Quisiera dedicar estas palabras a quienes no conocí. Nunca vi sus rostros ni supe  sus nombres, pero pensé en ellos y sus familias muchas veces, desde el dolor, la memoria y el afecto.

 

Ellos son René, Hernaldo, Leomeres, Carlos Enrique, Lucio Hernán, Levy Segundo, Juan Bautista, Silvio Francisco, René , Raúl Iván, Carlos Alberto, José Rufino, Gastón de Jesús, Luis, Nelson Jorge, Oscar, Luis Enrique, Roberto Darío, José Gregorio, Lincoyán Carlos,  Reinaldo Luis, Jorge Andrés, Juan Alberto, Juan Bosco, Sergio Adrián, Sergio Miguel, José Manuel, Segundo Armando, Rodolfo Antonio, Pedro Meneses, Miguel Angel, José Rosendo, Elizabeth Mercedes, Eugenio, Luis Onofre, Eduardo, Jorge Manuel, Oscar, Héctor Patricio, Michael, Leopoldo Raúl, Sergio Hernán y Gabriel Gonzalo.

 

Quisiera pedirle a Dios que les regale a ellos, sus familias y amigos la paz, la justicia y la verdad que merecen.

 

Mis padres murieron con una sola pregunta anidada en el alma, que retumbó siempre con la misma fuerza del primer día: ¿Dónde están?

 

Yo me niego a correr la misma suerte. Yo quiero saber la respuesta a esa pregunta que me persigue todos los días. Por eso, y hasta que pueda, seguiré poniendo mi voluntad y mi memoria en la búsqueda de la justicia y la verdad no sólo para honrar la vida y el nombre de María Cecilia y Willy sino la de todos y cada uno de los que desaparecieron y encontraron la muerte un día cualquiera.

 

En los próximos meses viajaré con mi querida amiga Laura Elgueta a Buenos Aires a atestiguar en el juicio, que se inició el 5 de marzo, en el marco de la llamada “Operación Cóndor”. Será la ocasión para juzgar a 25 imputados por crímenes de lesa humanidad cometidos durante el último gobierno militar argentino.  Entre ellos están Jorge Rafael Videla, muerto, solitario y despreciado, en una cárcel común, la semana pasada. Se indagará sobre el secuestro y desaparición de 106 víctimas, en su mayoría uruguayos, pero también hay argentinos, paraguayos, chilenos, bolivianos y un peruano. Se prevé el paso de unos 450 testigos y se calcula que el juicio durará, aproximadamente,  dos años.

 

Serán incluidos los casos de 21 ciudadanos chilenos que fueron secuestrados y hechos desaparecer en Argentina. Son 15 hombres, 5 mujeres y un bebé, quienes-casi todos- se refugiaron en ese país luego del Golpe en Chile. En la lista está mi hermana y el hermano de Laura, Luis Enrique “Kiko” Elgueta Díaz, secuestrado en Buenos Aires el 27 de julio de 1976 -once días después que María Cecilia- junto a su pareja Clarita Fernández y su cuñada Cecilia Fernández, ambas de nacionalidad argentina.

Filas extraídas -

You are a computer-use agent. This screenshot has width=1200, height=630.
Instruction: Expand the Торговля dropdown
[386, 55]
---
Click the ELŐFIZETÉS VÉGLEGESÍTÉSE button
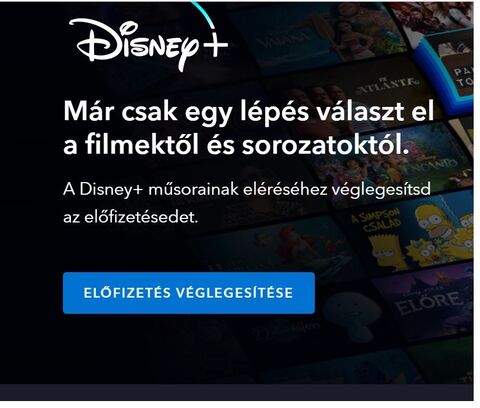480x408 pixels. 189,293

Tarea A - ¿Concuerdan con el fragmento estas afirmaciones? (i) El juicio de la "Operación Cóndor" comenzó el 5 de marzo. (ii) Entre los 21 casos chilenos incluidos hay 10 mujeres. (iii) Luis Enrique Elgueta Díaz fue secuestrado en Buenos Aires el 27 de julio de 1976. Contesta sí o no a cada una y cita textualmente las palabras del fragmento que lo deciden.
Tarea B - ¿Puedes citar literalmente la parte del fragmento que va desde "Ellos son René, Hernaldo, Leomeres, Carlos" hasta "verdad que merecen.", esta última incluida?

Respuesta completa A -
(i) Sí: «el juicio, que se inició el 5 de marzo».
(ii) No: «Son 15 hombres, 5 mujeres y un bebé».
(iii) Sí: «secuestrado en Buenos Aires el 27 de julio de 1976».

Respuesta completa B -
Ellos son René, Hernaldo, Leomeres, Carlos Enrique, Lucio Hernán, Levy Segundo, Juan Bautista, Silvio Francisco, René , Raúl Iván, Carlos Alberto, José Rufino, Gastón de Jesús, Luis, Nelson Jorge, Oscar, Luis Enrique, Roberto Darío, José Gregorio, Lincoyán Carlos,  Reinaldo Luis, Jorge Andrés, Juan Alberto, Juan Bosco, Sergio Adrián, Sergio Miguel, José Manuel, Segundo Armando, Rodolfo Antonio, Pedro Meneses, Miguel Angel, José Rosendo, Elizabeth Mercedes, Eugenio, Luis Onofre, Eduardo, Jorge Manuel, Oscar, Héctor Patricio, Michael, Leopoldo Raúl, Sergio Hernán y Gabriel Gonzalo.

 

Quisiera pedirle a Dios que les regale a ellos, sus familias y amigos la paz, la justicia y la verdad que merecen.